Umfragen zur Flüchtlingskrise: 60 Prozent finden, dass die Flüchtlinge zu verkraften sind
Die Deutschen sind beim Thema Flüchtlingspolitik gelassener als die CSU suggeriert. Das zeigen die Umfragen seit dem Höhepunkt der Krise.
Wer einen Aufstand probt, sollte gute Gründe haben. Zumal, wenn wie im Asylstreit der Union am Ende eine ganze Regierung zu zerbrechen droht, die gerade einhundert Tage im Amt ist und von der die Wähler eigentlich die Lösung zahlreicher Probleme erwarten: Europareform, Pflegenotstand, Bildungsreform, um nur einige zu nennen.
Die CSU hat vor gut einer Woche zum Aufstand gerufen. Seither werden Drohungen ausgesprochen, Ultimaten gesetzt. Anfang Juli steht der Showdown an. Und warum das Ganze, wieso ausgerechnet jetzt? Wer darauf keine überzeugende Antwort hat, könnte zum Schluss selbst Glaubwürdigkeit verlieren. Oder die absolute Mehrheit bei der nächsten Landtagswahl. Oder sich zumindest vorwerfen lassen müssen, das politische Geschäft der rechtspopulistischen AfD zu unterstützen.

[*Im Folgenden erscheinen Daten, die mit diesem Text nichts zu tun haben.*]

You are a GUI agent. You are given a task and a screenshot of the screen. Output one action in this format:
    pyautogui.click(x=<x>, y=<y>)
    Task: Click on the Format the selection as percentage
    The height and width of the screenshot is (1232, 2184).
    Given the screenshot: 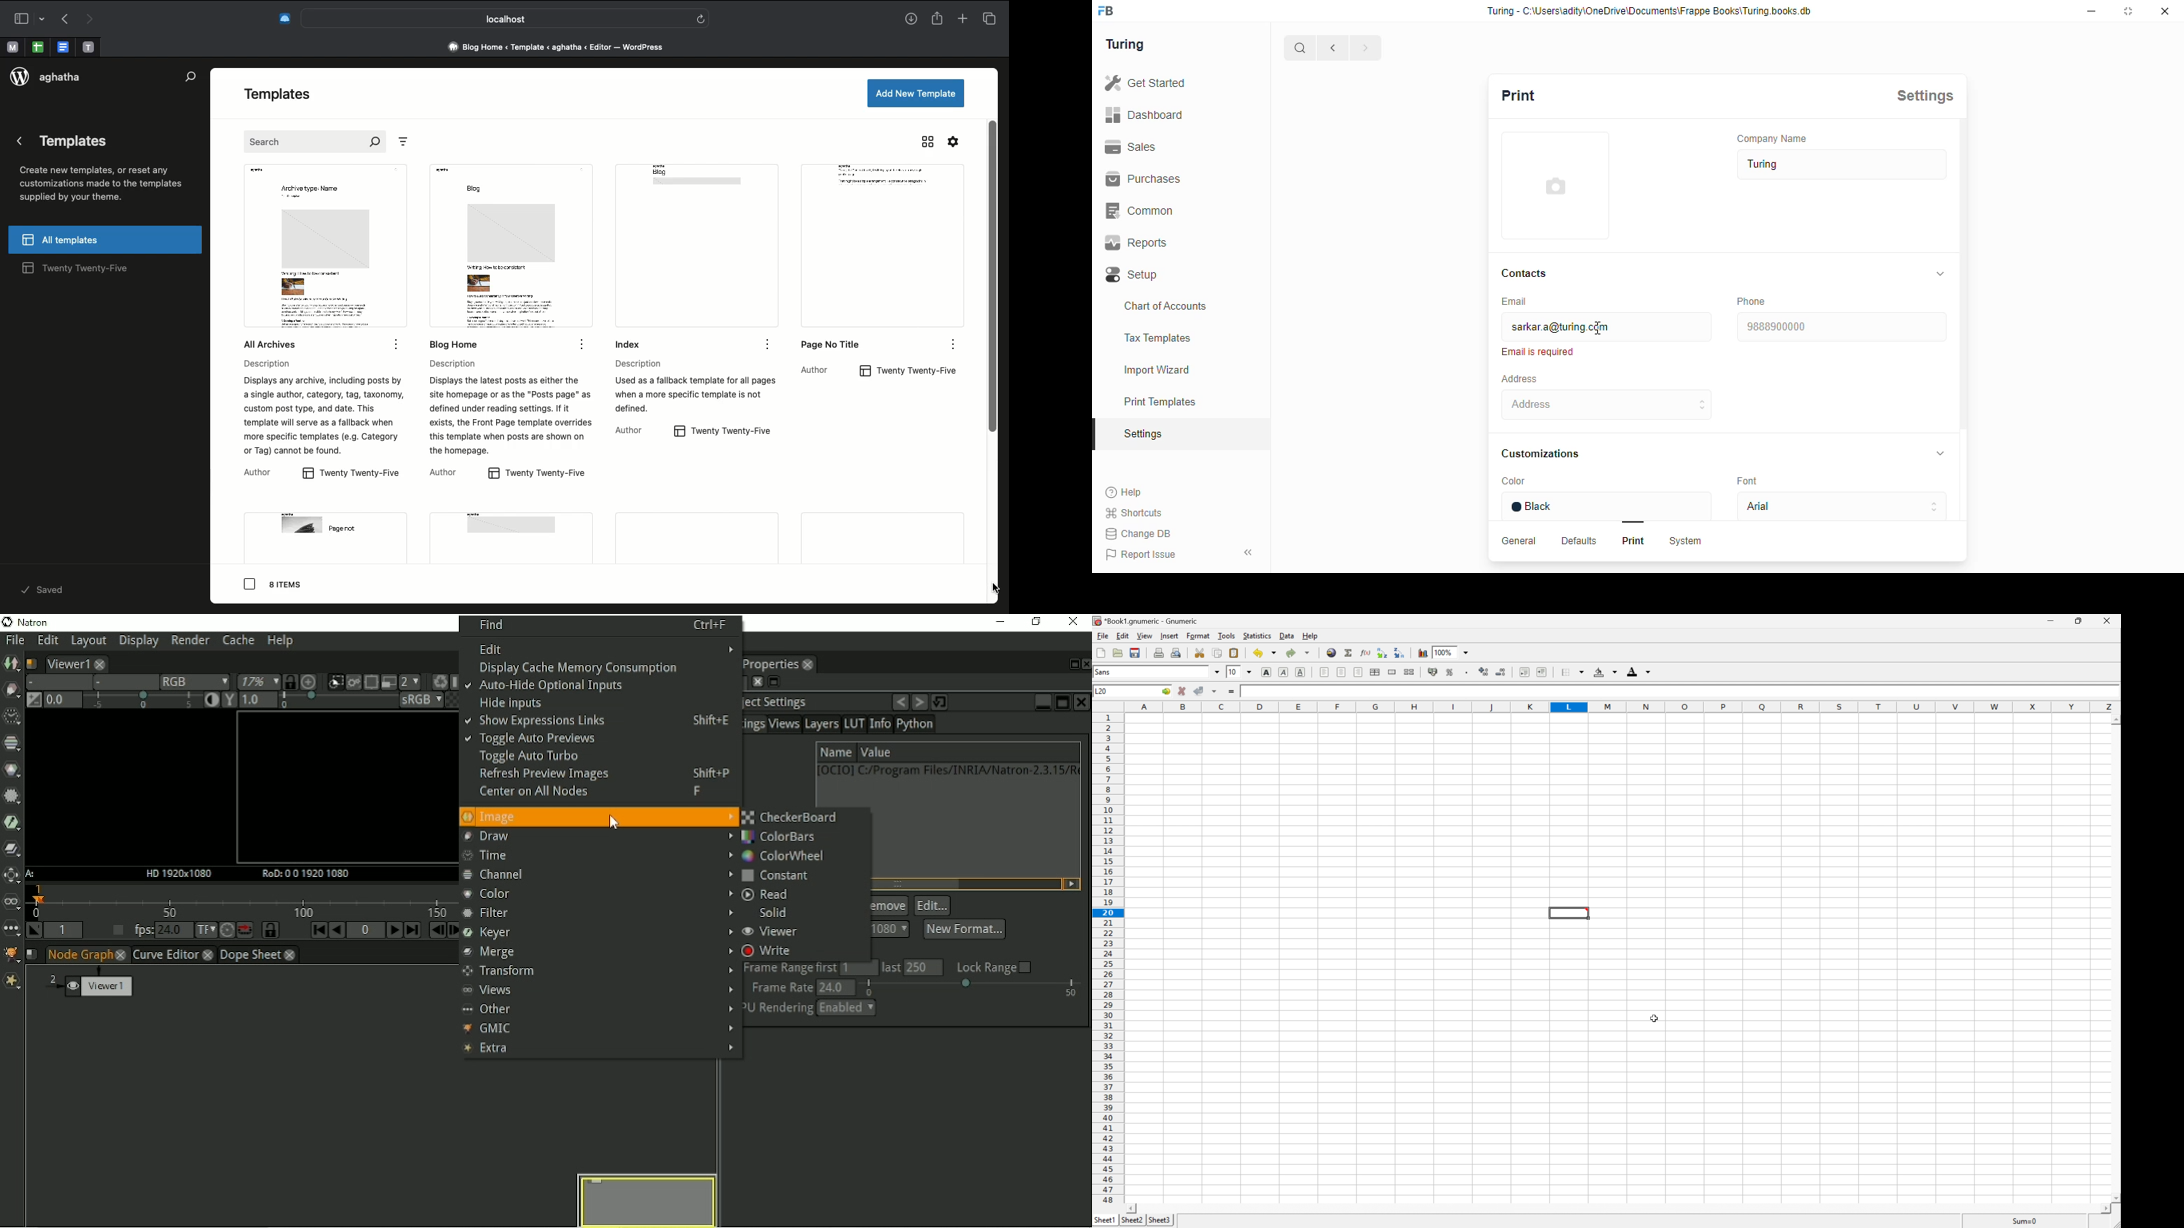 What is the action you would take?
    pyautogui.click(x=1450, y=672)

Die Herren haben Panik, dass ihre absolute Mehrheit verloren geht und deshalb sollen wir gefälligst auch alle in Panik verfallen!
schreibt NutzerIn heiko61
Aus der Sicht der Christsozialen gibt es für den Aufstand zwei gute Gründe. Der erste ist ein Erwartungsdruck der Bevölkerung. Die Menschen „erwarten, dass wir endlich wieder Ordnung schaffen“, behauptet Bayerns Regierungschef Markus Söder und zeichnet ein Stimmungsbild im Land, das von zunehmendem Überdruss am Thema Flüchtlinge zeugt und in der Sehnsucht nach sofortiger Befreiung gipfelt, also dem Schließen der Grenze für Flüchtende. Wobei der zeitliche Druck enorm sein muss, geradezu wie in einem Kessel, der zu explodieren droht, wenn die Politik nicht unmittelbar handelt. Weshalb sonst sollte die CSU der Kanzlerin nicht länger als bis zum übernächsten Wochenende Zeit geben können, um eine europäische Asyllösung zu verhandeln, bevor Deutschland im Alleingang reagiert?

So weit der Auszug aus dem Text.